As Murphy's Law would have it, the replacement racks arrived the day after I left for Kingdom Trails  My modifications to "re-enable" the disabled recalled racks worked though. Made the 6 hour trip both ways without any issues.


----------



## jimgior (Aug 18, 2011)

Sucks - I should have bought a Thule system. Bought the rack on Saturday from a retail store on closeout (no returns) and it's an effected unit. Hope it gets here fast sent old parts today....


----------



## jester8798 (Aug 7, 2009)

Has anyone had luck adding a strap to hold the front wheel down as added security? I have a 29er and this was the rack I was leaning toward but I don't want the bike popping out going to the freeway.


----------



## cracksandracks.com (Oct 22, 2009)

jimgior said:


> Sucks - I should have bought a Thule system. Bought the rack on Saturday from a retail store on closeout (no returns) and it's an effected unit. Hope it gets here fast sent old parts today....


no returns???..i believe it is illegal for that store to sell an affected unit. The only way that they could be selling it on closeout is if they knew that it was affected.
i hope you get your parts in quickly.


----------



## stock r (Jun 20, 2008)

jester8798 said:


> Has anyone had luck adding a strap to hold the front wheel down as added security? I have a 29er and this was the rack I was leaning toward but I don't want the bike popping out going to the freeway.


Do you know that the issue w/ the rack is the front wheel popping out? Or you just want to do that as a safety precaution?

I may just end up epoxying the front loop into the 26" position permanently to be secure...


----------



## jester8798 (Aug 7, 2009)

From what I read it was due to the adjustment arm only having 4 sizes. Yakima added a fifth which was supposed to clamp further up on the wheel, but I am still not a 100% confident. If I had a 26" I would use the 29" location.

The strap would be a safety precaution to help retain the wheel in a severe event vertically.


----------



## randomroot (Jul 18, 2011)

This sucks i just bought a 4 adjustment frontloader at REI.
Seems fishy they would sell racks that have been recalled 4 months ago


----------



## cracksandracks.com (Oct 22, 2009)

randomroot said:


> This sucks i just bought a 4 adjustment frontloader at REI.
> Seems fishy they would sell racks that have been recalled 4 months ago


seems downright irresponsible to me. they were supposed to deal with their recalled units several months ago.


----------



## randomroot (Jul 18, 2011)

cracksandracks.com said:


> seems downright irresponsible to me. they were supposed to deal with their recalled units several months ago.

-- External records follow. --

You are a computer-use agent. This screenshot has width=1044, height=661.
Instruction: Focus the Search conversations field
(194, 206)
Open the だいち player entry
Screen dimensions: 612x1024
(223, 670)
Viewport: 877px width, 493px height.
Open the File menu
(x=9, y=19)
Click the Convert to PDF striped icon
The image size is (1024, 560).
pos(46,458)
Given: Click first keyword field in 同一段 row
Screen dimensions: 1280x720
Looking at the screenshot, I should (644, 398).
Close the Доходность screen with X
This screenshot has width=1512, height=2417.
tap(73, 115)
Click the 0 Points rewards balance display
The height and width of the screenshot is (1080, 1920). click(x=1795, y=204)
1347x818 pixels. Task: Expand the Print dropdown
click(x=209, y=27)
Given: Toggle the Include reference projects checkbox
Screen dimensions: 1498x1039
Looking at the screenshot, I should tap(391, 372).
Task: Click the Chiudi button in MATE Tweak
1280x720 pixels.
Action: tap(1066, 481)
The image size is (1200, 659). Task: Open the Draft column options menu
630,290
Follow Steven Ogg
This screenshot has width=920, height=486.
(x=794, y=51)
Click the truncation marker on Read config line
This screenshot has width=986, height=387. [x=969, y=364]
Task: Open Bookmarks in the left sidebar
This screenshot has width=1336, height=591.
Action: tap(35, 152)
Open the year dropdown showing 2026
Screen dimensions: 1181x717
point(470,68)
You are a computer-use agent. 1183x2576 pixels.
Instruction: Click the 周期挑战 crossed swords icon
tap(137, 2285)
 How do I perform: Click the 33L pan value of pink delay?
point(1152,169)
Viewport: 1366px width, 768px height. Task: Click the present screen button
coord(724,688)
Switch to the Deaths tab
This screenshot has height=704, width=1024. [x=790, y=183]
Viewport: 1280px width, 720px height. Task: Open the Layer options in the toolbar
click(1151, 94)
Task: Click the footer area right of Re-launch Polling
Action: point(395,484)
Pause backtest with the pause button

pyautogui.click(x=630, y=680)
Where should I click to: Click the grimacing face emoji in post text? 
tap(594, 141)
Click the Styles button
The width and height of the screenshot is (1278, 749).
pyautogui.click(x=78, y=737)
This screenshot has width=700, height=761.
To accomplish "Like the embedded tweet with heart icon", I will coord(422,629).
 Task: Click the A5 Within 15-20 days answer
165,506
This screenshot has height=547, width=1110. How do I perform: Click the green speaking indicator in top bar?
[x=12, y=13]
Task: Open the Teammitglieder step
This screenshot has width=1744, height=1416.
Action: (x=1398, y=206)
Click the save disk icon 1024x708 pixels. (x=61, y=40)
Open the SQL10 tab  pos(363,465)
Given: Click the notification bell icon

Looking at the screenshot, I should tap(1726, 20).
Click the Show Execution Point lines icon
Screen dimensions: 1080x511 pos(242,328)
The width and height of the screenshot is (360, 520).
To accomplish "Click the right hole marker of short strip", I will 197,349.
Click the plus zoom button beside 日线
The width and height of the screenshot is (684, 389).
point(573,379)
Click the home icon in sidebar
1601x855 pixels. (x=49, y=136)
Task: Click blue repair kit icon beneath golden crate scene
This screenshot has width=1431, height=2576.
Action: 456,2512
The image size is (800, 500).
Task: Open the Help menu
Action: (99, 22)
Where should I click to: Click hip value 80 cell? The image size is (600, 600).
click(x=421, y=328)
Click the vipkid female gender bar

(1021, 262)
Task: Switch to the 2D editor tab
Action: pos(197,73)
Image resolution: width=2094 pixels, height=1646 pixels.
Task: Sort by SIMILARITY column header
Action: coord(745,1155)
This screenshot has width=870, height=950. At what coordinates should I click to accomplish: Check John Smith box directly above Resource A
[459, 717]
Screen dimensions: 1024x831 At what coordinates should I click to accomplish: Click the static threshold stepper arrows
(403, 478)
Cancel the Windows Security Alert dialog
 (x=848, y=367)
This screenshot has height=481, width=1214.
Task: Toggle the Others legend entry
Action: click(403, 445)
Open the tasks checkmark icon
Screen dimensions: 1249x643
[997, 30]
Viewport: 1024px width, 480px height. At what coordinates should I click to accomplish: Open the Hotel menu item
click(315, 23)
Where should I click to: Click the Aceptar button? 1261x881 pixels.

My mistake on this, it looks like i didnt count the lowest 20" wheel setting, so i have the newer non-recalled rack


----------



## Eric Derby (Nov 3, 2011)

*Can't remove locks from FrontLoaders*

Does anyone know what to do with the locks on the FrontLoaders? I tried to removed them but they are tightly attached to the racks and there is nothing I can do. How can Yakima send me 4 new locks?


----------



## tednugent (Apr 16, 2009)

The one that locks the knob you can remove. I was not able to remove the one from the cable though


----------



## yellowducman (Apr 18, 2010)

Eric Derby said:


> Does anyone know what to do with the locks on the FrontLoaders? I tried to removed them but they are tightly attached to the racks and there is nothing I can do. How can Yakima send me 4 new locks?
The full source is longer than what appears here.